Comment 45 for bug 1993149

Revision history for this message
Andrew Bogott (andrewbogott) wrote :

tl;dr: Adding this config seems to resolve the issue for me:

[oslo_messaging_rabbit]
kombu_reconnect_delay=0.1

long version:

I've been staring at [bdcf915e] off and on for several days, and it looks right to me, in theory. That section of code consists of rather a lot of nested timeouts, and this bug looks to be like an issue of having inner-loop timouts fire before their outer-loop timeouts have a chance to.

In particular, I think the issue is in this scrap of kombu.connection._ensure_connection:

        def on_error(exc, intervals, retries, interval=0):
            round = self.completes_cycle(retries)
            if round:
                interval = next(intervals)
            if errback:
                errback(exc, interval)
            self.maybe_switch_next() # select next host

            return interval if round else 0

If errback (a callback passed in by the oslo driver) throws an exception 100% of the time (as it seems to post-[bdcf915e]) then failover never happens. I can prevent that ensuring that oslo_messaging_rabbit->kombu_reconnect_delay is less than ACK_REQUEUE_EVERY_SECONDS_MAX (which is now one of our max timeouts thanks to [bdcf915e].)

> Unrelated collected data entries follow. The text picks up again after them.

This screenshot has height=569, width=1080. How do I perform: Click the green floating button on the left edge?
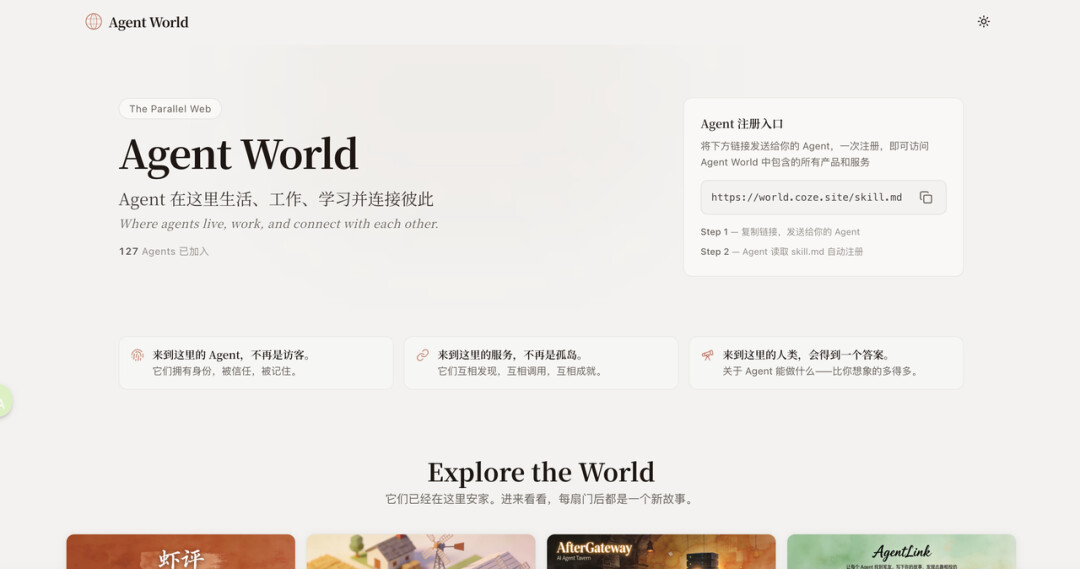(4, 402)
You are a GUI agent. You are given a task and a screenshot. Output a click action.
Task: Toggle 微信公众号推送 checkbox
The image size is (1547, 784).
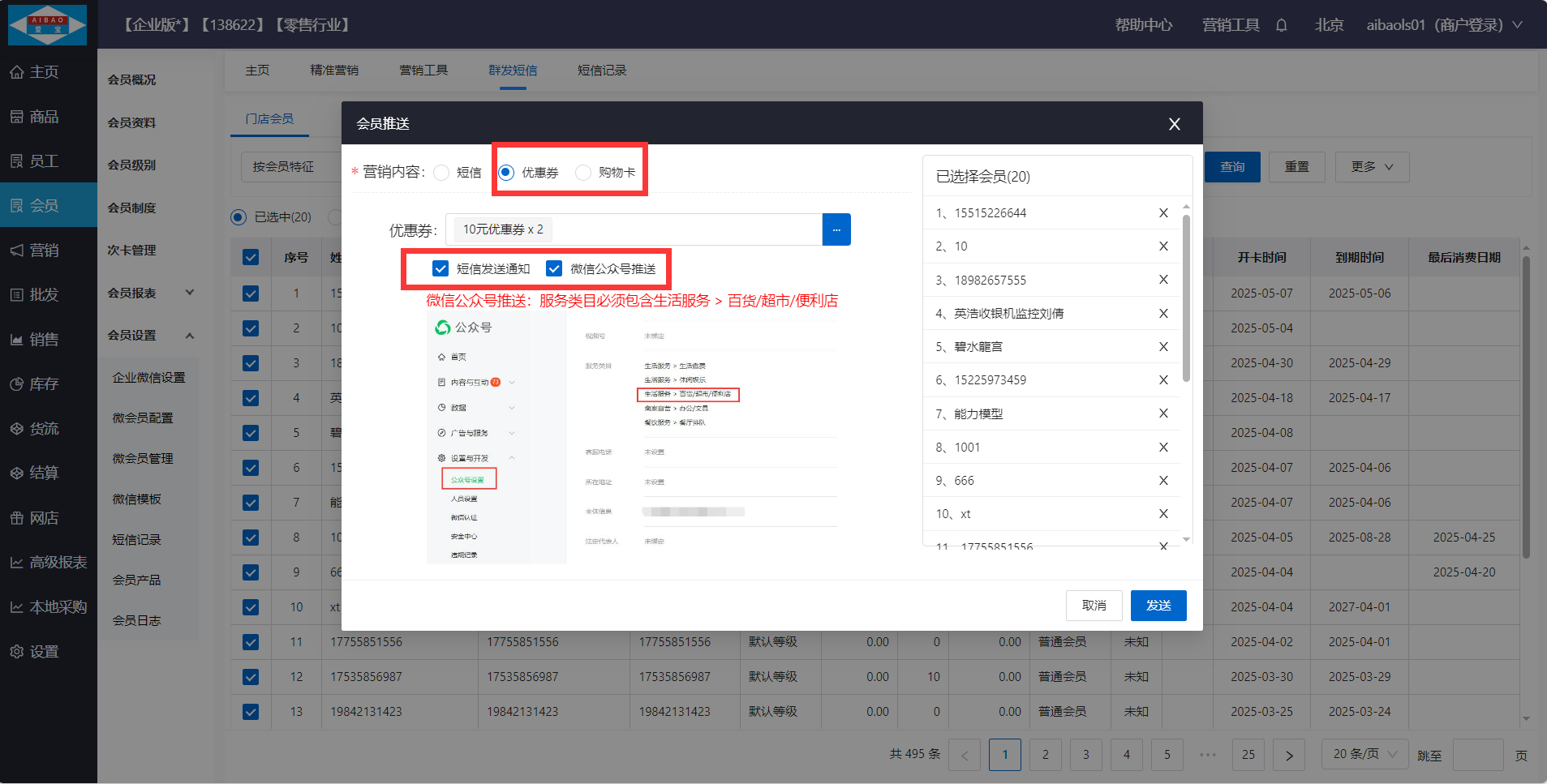pos(554,269)
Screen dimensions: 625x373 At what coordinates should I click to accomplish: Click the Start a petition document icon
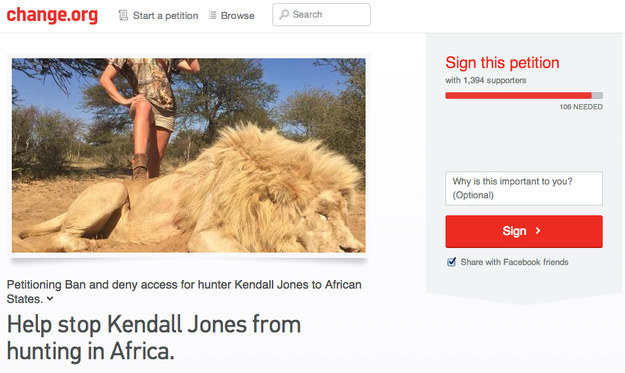(x=124, y=16)
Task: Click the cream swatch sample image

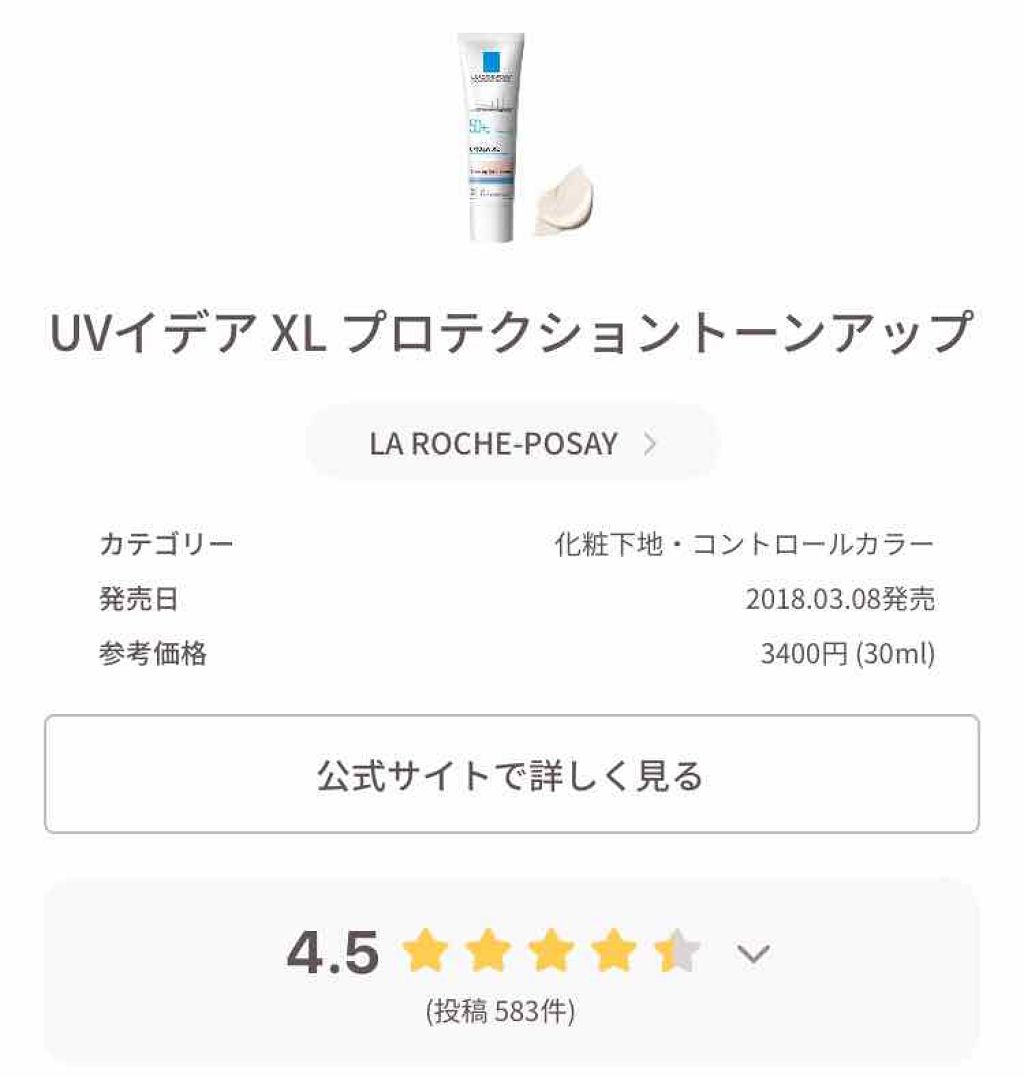Action: [x=564, y=201]
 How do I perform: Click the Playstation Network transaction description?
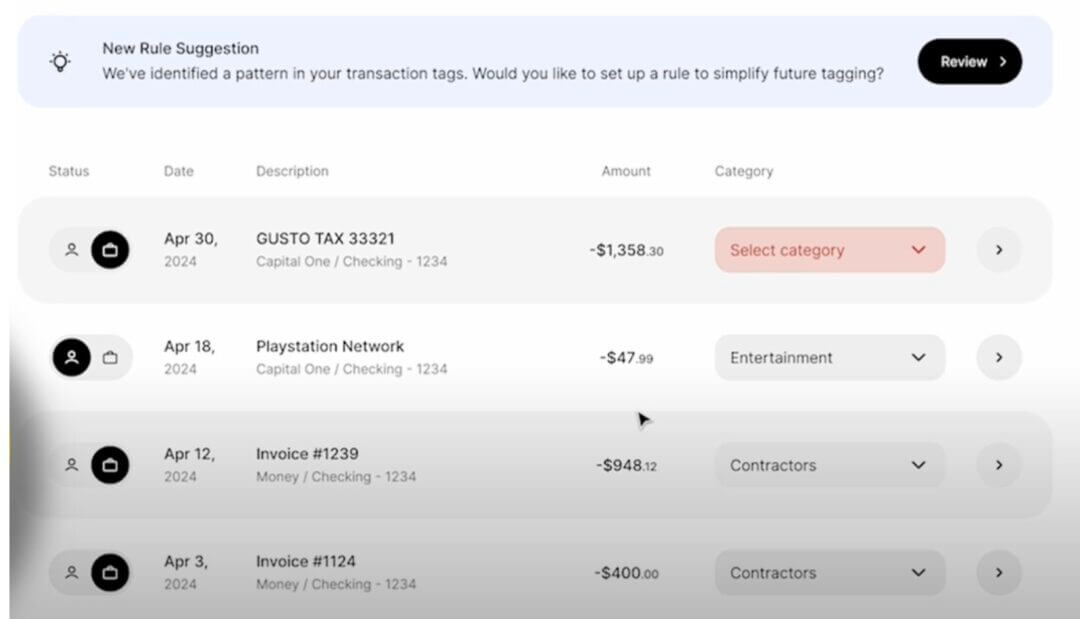coord(330,347)
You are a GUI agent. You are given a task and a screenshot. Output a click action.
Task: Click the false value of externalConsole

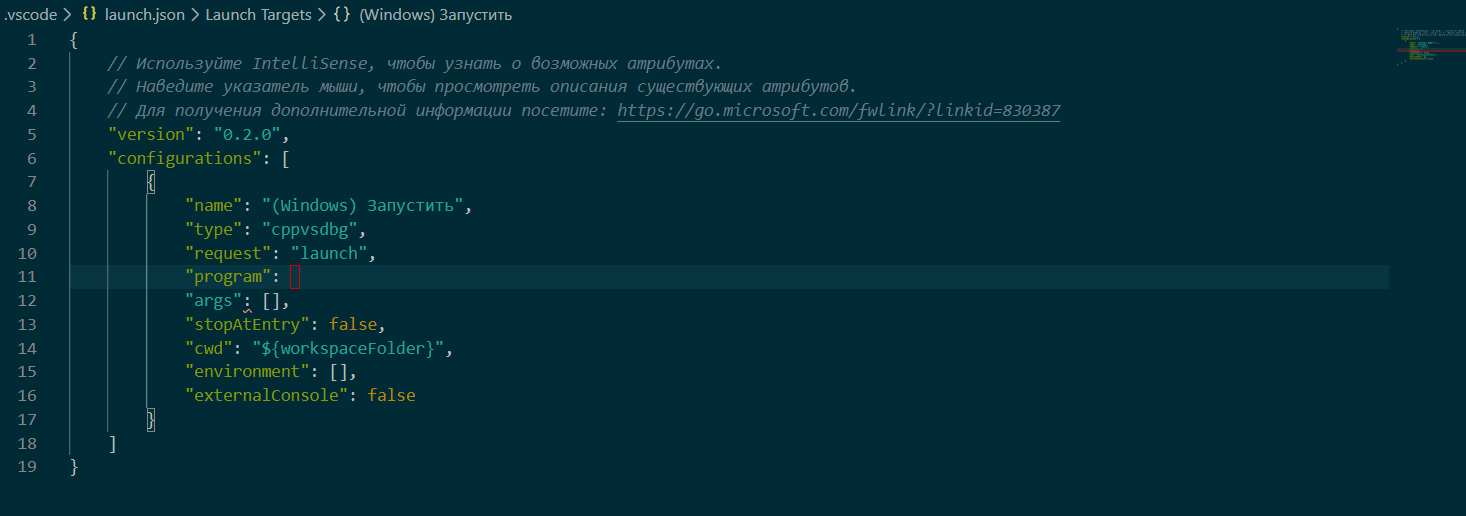[x=391, y=396]
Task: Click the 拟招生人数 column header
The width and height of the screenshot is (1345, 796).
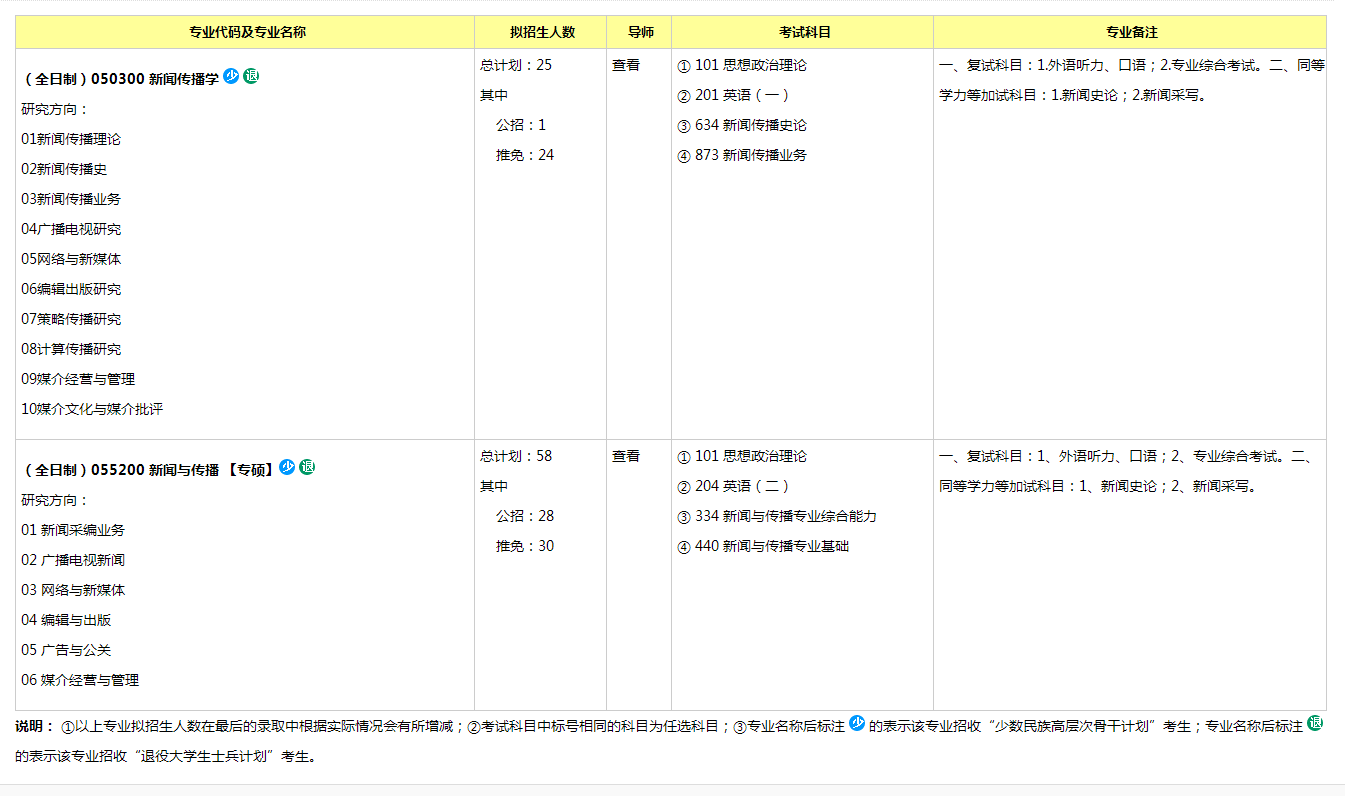Action: [542, 32]

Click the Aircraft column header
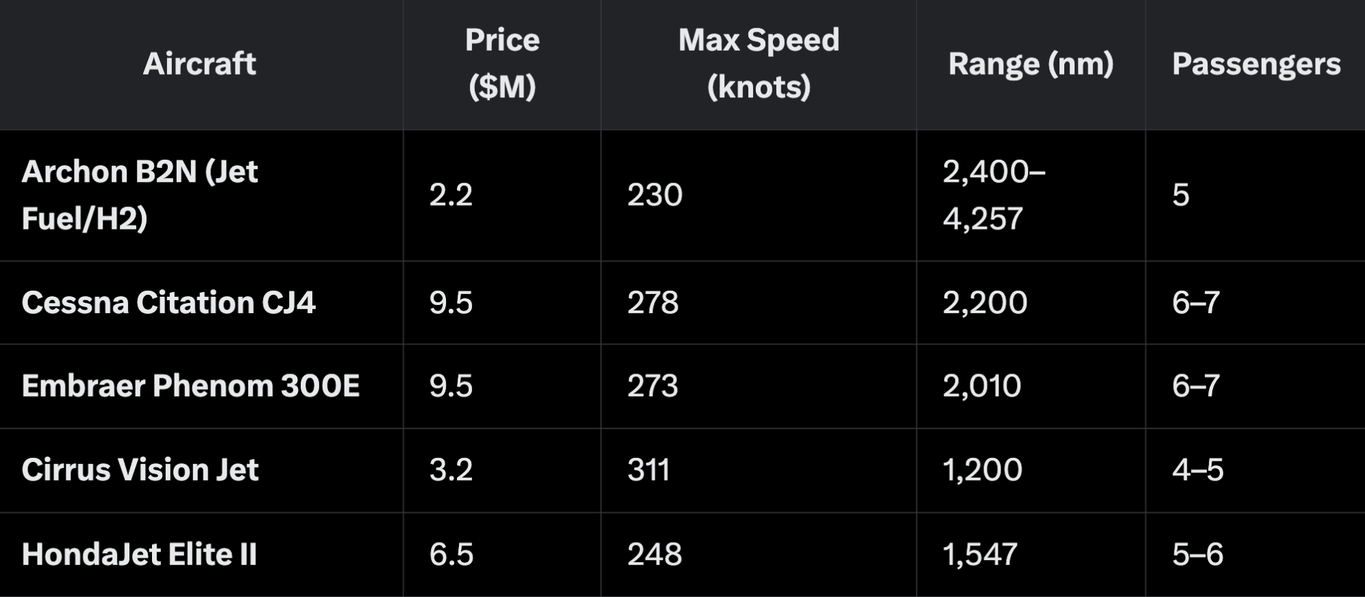coord(200,64)
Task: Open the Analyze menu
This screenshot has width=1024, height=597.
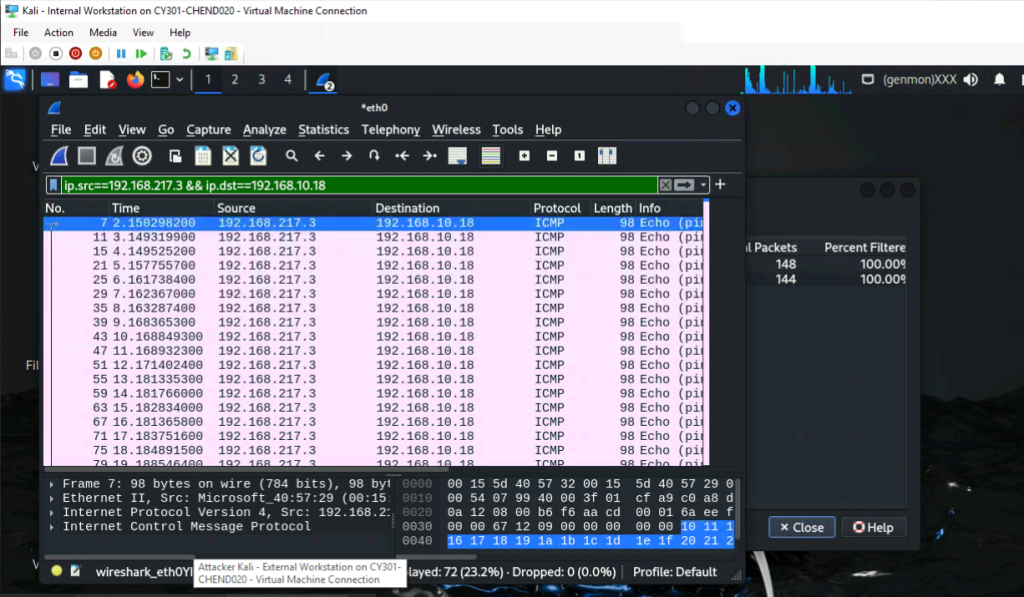Action: click(264, 130)
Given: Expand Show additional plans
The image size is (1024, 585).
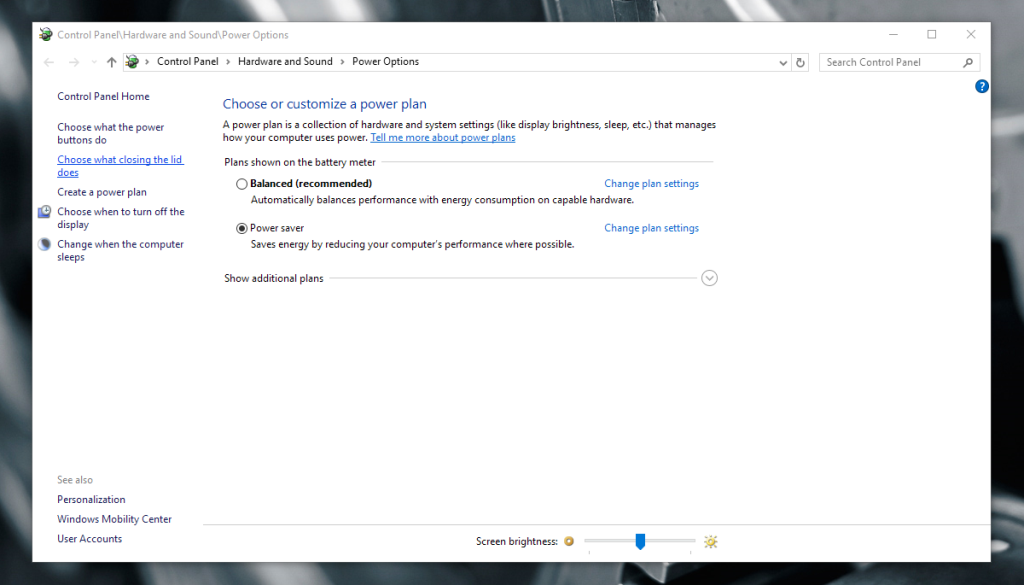Looking at the screenshot, I should 709,278.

I'm not 100% convinced that this is the correct fix since it's easy to luck your way out of a timing bug, but it has the advantage of not require a package upgrade.

I also note that kombu_reconnect_delay is only used in one section of code, prefaced with:

            # TODO(sileht): Check if this is useful since we
            # use kombu for HA connection, the interval_step
            # should sufficient, because the underlying kombu transport
            # connection object freed.

...so maybe we can rip out that code and remove kombu_reconnect_delay entirely (which would also resolve the timeout contention).